§ **Required work**
How many lines in these records hold the string "price"? Reply with the number alone.
START Information provided
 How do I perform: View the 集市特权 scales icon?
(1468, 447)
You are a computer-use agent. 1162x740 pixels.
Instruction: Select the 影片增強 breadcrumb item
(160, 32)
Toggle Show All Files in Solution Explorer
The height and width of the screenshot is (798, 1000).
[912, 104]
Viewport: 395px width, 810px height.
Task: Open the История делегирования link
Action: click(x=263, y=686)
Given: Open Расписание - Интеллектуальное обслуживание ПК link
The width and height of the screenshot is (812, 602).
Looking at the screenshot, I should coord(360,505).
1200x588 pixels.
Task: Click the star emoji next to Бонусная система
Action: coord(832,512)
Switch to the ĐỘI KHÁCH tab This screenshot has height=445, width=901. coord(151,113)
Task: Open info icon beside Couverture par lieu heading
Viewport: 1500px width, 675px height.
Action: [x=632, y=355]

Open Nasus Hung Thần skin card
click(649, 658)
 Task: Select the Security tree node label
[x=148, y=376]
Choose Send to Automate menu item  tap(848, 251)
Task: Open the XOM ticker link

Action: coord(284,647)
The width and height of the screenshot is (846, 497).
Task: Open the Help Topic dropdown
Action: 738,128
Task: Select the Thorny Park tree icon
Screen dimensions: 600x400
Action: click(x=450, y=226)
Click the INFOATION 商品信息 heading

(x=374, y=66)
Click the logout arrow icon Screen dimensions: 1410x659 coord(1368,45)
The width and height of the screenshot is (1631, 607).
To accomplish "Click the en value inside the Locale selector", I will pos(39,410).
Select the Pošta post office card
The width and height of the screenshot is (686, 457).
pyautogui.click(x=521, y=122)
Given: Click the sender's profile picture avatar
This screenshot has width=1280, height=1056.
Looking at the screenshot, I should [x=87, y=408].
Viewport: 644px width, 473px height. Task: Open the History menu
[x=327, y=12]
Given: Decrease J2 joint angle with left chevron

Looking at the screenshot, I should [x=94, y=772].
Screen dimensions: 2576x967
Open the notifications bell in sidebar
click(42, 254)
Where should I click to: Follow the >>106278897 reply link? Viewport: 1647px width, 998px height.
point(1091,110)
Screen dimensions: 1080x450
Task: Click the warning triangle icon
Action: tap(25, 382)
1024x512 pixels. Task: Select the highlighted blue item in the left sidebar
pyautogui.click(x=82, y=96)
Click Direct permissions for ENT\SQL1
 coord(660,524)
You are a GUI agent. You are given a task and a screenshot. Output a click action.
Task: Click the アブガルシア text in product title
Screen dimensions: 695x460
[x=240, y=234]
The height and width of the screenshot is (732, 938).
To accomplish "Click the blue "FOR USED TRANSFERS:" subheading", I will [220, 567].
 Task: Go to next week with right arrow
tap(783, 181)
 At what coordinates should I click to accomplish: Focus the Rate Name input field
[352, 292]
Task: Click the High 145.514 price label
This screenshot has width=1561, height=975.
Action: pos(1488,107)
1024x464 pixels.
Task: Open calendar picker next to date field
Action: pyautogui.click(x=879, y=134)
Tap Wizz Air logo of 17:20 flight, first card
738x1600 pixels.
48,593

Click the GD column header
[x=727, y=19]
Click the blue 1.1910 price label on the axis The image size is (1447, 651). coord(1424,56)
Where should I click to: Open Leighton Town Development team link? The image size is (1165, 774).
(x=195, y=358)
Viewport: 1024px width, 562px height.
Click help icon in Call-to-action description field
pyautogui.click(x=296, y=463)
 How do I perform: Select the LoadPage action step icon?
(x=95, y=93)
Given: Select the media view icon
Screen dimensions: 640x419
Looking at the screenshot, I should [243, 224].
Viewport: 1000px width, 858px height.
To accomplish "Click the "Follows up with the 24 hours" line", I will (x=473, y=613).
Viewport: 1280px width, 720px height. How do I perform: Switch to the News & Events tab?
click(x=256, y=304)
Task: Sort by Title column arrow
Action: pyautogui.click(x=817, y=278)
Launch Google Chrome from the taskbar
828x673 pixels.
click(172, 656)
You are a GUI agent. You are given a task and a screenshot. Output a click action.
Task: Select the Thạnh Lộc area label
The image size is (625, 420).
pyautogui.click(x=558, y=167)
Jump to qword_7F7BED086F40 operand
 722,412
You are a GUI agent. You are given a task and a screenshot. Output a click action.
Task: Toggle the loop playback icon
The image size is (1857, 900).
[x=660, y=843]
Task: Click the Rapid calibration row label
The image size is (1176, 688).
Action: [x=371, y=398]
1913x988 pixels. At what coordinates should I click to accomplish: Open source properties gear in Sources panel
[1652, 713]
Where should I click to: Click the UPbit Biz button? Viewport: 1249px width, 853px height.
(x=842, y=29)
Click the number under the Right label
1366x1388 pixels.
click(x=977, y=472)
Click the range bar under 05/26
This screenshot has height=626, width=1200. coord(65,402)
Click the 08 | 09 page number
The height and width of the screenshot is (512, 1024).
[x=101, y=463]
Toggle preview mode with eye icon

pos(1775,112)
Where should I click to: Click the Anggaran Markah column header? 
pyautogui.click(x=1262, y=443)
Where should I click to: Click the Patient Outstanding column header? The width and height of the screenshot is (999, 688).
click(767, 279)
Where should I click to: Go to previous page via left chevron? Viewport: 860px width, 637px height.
END Information provided
§ **Completed exercise**
2